What Are We Looking At?
Borrowers with higher debt loads, are more sensitive to interest rates hikes. That is, as rates rise, the cost of servicing their mortgage will be more impactful on their finances. The greater the interest paid, the less money to spend or invest in the economy. That’s why we’re looking at mortgage distribution data today. More specifically, the size of mortgage people are taking out, in relation to the market.
We know, what if these people with mega mortgages have deep pockets? Some might, but the evidence that these large borrowers aren’t as well off as you would guess. The Bank of Canada warned earlier this year that 8% of mortgage holders owe 20% of the total mortgage debt. Even worse, these borrowers have mortgage debt greater than 350% of their gross income. Best case scenario, these households experience reduced cash flow and slowdown the economy.

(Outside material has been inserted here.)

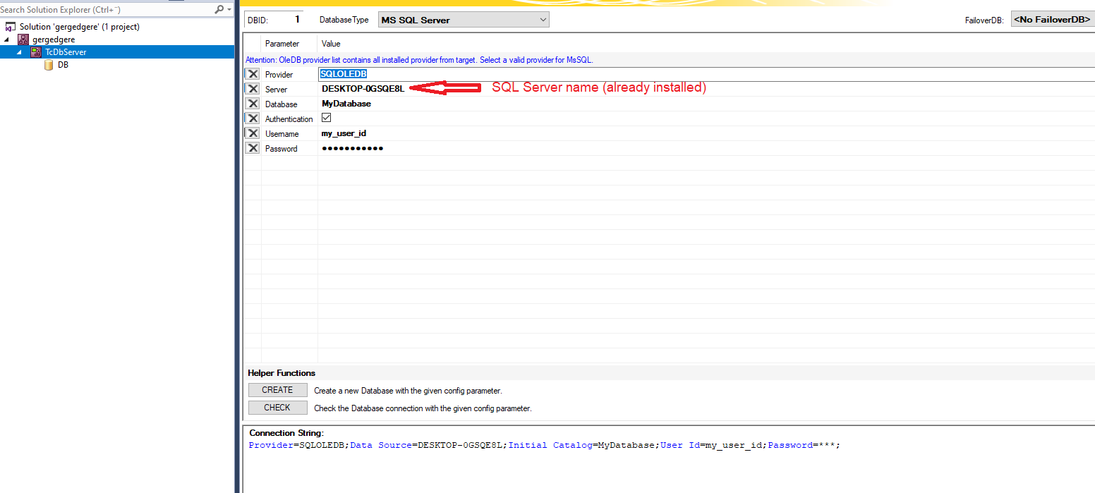The height and width of the screenshot is (493, 1095).
Task: Click the search magnifier in Solution Explorer
Action: 219,9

Worst case scenario… let’s just stick with the best case for today.
Over 13% of Canadians Took Out A Mortgage Over $600,000
Canadians starting with larger mortgage balances jumped in market share. Mortgages with a starting balance between $400,000 – $600,000 represented 18.92% of originations in Q4 2017. That’s a substantial increase from Q4 2016, when 17.72% of mortgages were in that range. Mortgages greater than $600k saw one of the biggest leaps, representing 13.86% of the market in Q4 2017. Mortgages of that size were just 11.64% of the market in the same quarter of 2016. Yup, over one in ten Canadian buyers at the end of last year took out over a half a million for their home.
Canadian Mortgages By Market Share
The market share of mortgage originations by dollar size across Canada.
Source: CMHC, Equifax. Better Dwelling.
Modest Mortgages Are On The Decline Across The Country
Who wants an affordable option, when you can max out your credit? Mortgages of $100,000 to $200,000 across Canada fell to 20.53% of 2017 Q4 originations, up from 18.92% last year. Mortgages between $200,000 to $300,000 represented 24.73% of originations, down from 25.97% last year. Most of the gains in larger markets, are at the expense of modestly sized mortgages.
The reasons why the B-20 mortgage stress test has been introduced gets clearer by the day. Home prices can only rise as quickly as people are willing to take out credit. People maxed out their credit as fast as they could, falling for the home shortage narrative. This created a dangerous pool of debt, as interest rates were rising. Today’s buyers shouldn’t be complaining that they can’t borrow as much as they could last year. Instead they should be thanking regulators for preventing reckless competition for homes.